August 14, 2017 by Robert Franklin, Esq, Member, National Board of Directors, National Parents Organization

As I said yesterday about Karen Rinaldi’s piece in the New York Times, her idea of “clarity” is her opting to view her chosen subject through a gender feminist lens rather than doing the hard work of a applying logic to facts and arriving at a sensible conclusion. Now, I say “hard” work, but in Rinaldi’s case, her work wouldn’t have been difficult at all, had she actually done it. That’s because her subject is motherhood and whether it’s a “sacrifice” as her mother said or “selfish” as Rinaldi prefers.

Of course, she could have just noted that motherhood can last the better part of a lifetime, so the chances of its being either altruistic or selfish but never both is remote. The facts of the matter are simple. Most women want to have children. They do so because their body’s biochemistry suggests they do so. Many women, once they’re mothers, find powerful and deep gratification and fulfillment from playing the part of mother to their kids. So indeed, there’s an element of selfishness to being a mother. Motherhood gives them what they want.

But no mother who’s done the job for long would say it’s not also a sacrifice. Dirty diapers and getting up multiple times in the wee hours simply aren’t anyone’s idea of fun. But adults understand that, in order to experience the joys of parenting you must do the unloved tasks of parenting.

Again, there’s nothing difficult about this. Rinaldi’s mother was wrong when she called being a mother “all sacrifice.” Rinaldi’s wrong when she argues to call it only selfishness.

But Rinaldi’s more than just wrong, she’s loony. Her gender feminism simply has no room for seeing things in a clear, simple light. For her, everything has to be distorted to fit the narrative of women’s victimization, even when doing so leads to absurd claims. Almost every sentence of Rinaldi’s piece positively oozes with misunderstanding.

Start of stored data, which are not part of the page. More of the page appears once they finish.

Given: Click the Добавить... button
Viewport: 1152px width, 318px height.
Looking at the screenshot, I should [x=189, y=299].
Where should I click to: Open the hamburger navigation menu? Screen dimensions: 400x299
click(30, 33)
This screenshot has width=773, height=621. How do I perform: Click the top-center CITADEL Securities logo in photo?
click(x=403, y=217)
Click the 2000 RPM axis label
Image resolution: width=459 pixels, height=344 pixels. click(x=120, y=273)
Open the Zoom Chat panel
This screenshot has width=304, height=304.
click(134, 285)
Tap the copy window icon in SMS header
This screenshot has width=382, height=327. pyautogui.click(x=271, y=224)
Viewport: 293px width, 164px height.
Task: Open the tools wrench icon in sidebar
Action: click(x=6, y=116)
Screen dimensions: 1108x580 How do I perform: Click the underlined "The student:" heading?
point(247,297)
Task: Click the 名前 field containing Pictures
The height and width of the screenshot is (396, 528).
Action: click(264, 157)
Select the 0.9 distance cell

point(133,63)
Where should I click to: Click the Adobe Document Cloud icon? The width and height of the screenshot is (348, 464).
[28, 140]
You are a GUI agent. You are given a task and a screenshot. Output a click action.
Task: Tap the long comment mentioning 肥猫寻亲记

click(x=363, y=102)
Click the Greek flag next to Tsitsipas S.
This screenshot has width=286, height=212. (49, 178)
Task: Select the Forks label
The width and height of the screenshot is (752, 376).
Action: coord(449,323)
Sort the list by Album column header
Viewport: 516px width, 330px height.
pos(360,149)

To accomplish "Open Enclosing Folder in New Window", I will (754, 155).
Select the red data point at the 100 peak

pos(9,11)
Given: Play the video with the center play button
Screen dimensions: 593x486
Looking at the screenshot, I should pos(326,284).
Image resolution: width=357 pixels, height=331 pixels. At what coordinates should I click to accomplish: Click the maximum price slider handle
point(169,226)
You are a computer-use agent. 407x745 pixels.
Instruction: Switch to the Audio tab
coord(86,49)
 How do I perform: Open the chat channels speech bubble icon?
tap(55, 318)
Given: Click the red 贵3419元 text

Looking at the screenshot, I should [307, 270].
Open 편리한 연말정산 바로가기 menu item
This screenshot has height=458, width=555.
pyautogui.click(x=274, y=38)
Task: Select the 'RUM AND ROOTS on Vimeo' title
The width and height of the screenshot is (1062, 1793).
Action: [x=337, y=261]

A woman is expected to sacrifice her time, ambition and sense of self to a higher purpose, one more worthy than her own individual identity.

No, and no. First, who is it who’s doing this expecting Rinaldi refers to? She gives no hint. The idea that, here in the 21st century United States, society lashes women to the rock of motherhood is just flat wrong. According to the U.S. Census Bureau, in 2014, some 47.6% of women between the ages of 15 and 44 had never had a child. And yet no one is weeping bitter tears over the fact. Is there, generally speaking, a societal crisis of childless women? Do we read about same in the newspapers and online? Do politicians rail against it? No. That’s because no one seems to care whether women choose to have children or not. Sixty years ago, it might have been different, but not today. Rinaldi’s just making stuff up to fit her feminist narrative.

But more important is her crazy assumption that, in some way, a woman who becomes a mother loses her identity. Again, no. She takes on a different identity, part of which is ‘mother.’ The only way Rinaldi could make such a patently false statement is if she, along with countless other feminists, assumes that a woman’s “real” identity is that of employee. So if she has a child, she becomes an apostate, a mother, a woman without an identity. Nonsense.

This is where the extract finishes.